Discussions of the role of Torah in the Wisdom of Solomon tend to foreground the fact that the Law does not receive much attention in the work as a whole (see Legaspi 2018: 188). This is an important starting point, as the author’s lengthy encomium to wisdom and its role in Israel’s history never once joins Sirach and Baruch in equating Wisdom with Israel’s law (Schaper 2013: 301; contra Schnabel 1985: 134). This is not to say that the Law is completely absent from the text. The wicked in 2.12 are reproached for their ‘sins against the Law’ (ἁμαρτήματα νόμου) 20 and further accused of not keeping the Law in 6.4 (οὐδὲ ἐφυλάξατε νόμον).

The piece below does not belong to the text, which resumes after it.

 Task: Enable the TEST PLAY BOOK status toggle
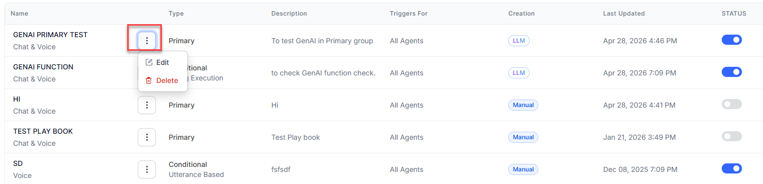[x=732, y=136]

A few instances in Wisdom are especially suggestive of an attitude towards the Law that is not unlike the one we observed in 4QInstruction. In Wis. 9.9, the author extols wisdom because ‘she knows what is excellent in your sight, and what is pleasing according to [God’s] commandments (ἐντολαῖς σου)’. While it is possible that God’s commandments could refer to his will more generally (so Legaspi 2018: 188), it is at least equally possible that it is a reference to the Torah (so Schnabel 1985: 132). If it is, then the hypostasized wisdom can be seen to function not as Torah itself but as Torah’s interpreter. The speaker goes on to ask of God: Send her forth from the holy heavens…that she may labor at my side, and that I may learn what is pleasing to you. For she knows and understands all things, and she will guide me wisely in my actions and guard me with her glory (Wis. 9.11-12 NRSV)

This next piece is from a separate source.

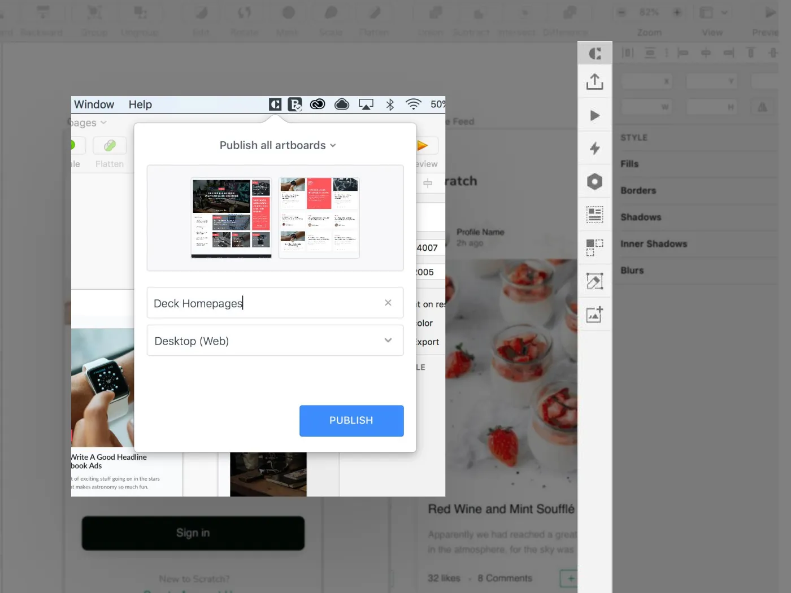Click the Craft logo icon in sidebar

In Wis. 9, it is clear that, although Wisdom is not the Torah, she is given by God to instruct the speaker and train them in God’s commandments. A similar sentiment is expressed in 6.18: ‘Love of wisdom is the keeping of her laws’. Though it is not entirely clear that this is a reference to the Torah, it is likely so. For one thing, the phrase τήρησις νόμων is something of a technical term in Greek-speaking Judaism for Law observance (Winston 1979: 155). Further, as wisdom in the Wisdom of Solomon is very closely bound up within the divine identity (she is a ‘pure emanation of the glory of the almighty’, 7.25) the reference to ‘her laws’ would not be out of place as a reference to the Torah. We are left once again with the impression that proper understanding of the Law is accomplished only via Wisdom. 21
Absent from the Wisdom of Solomon are the kinds of explicit halakhic concerns that we observed in 4QInstruction. There is of course no evidence that the author would advocate for the rejection of specifically Jewish practices such as circumcision, dietary restrictions, etc., but they do not seem to be a high priority. 22 The text’s frequent exhortations to righteousness and its invocation of the ‘cardinal’ virtues in 8.7 might suggest that the author is more interested in ethical interpretations of the Torah. 23 But even if Wisdom’s interpretation of the Torah differs substantially from that of 4QInstruction, the two texts perform similar interpretive maneuvers in the way they relate Torah and wisdom. In Wisdom, as in 4QInstruction, Torah is a source of revelation distinct from wisdom, but in need of the elucidation and interpretation that only wisdom can offer.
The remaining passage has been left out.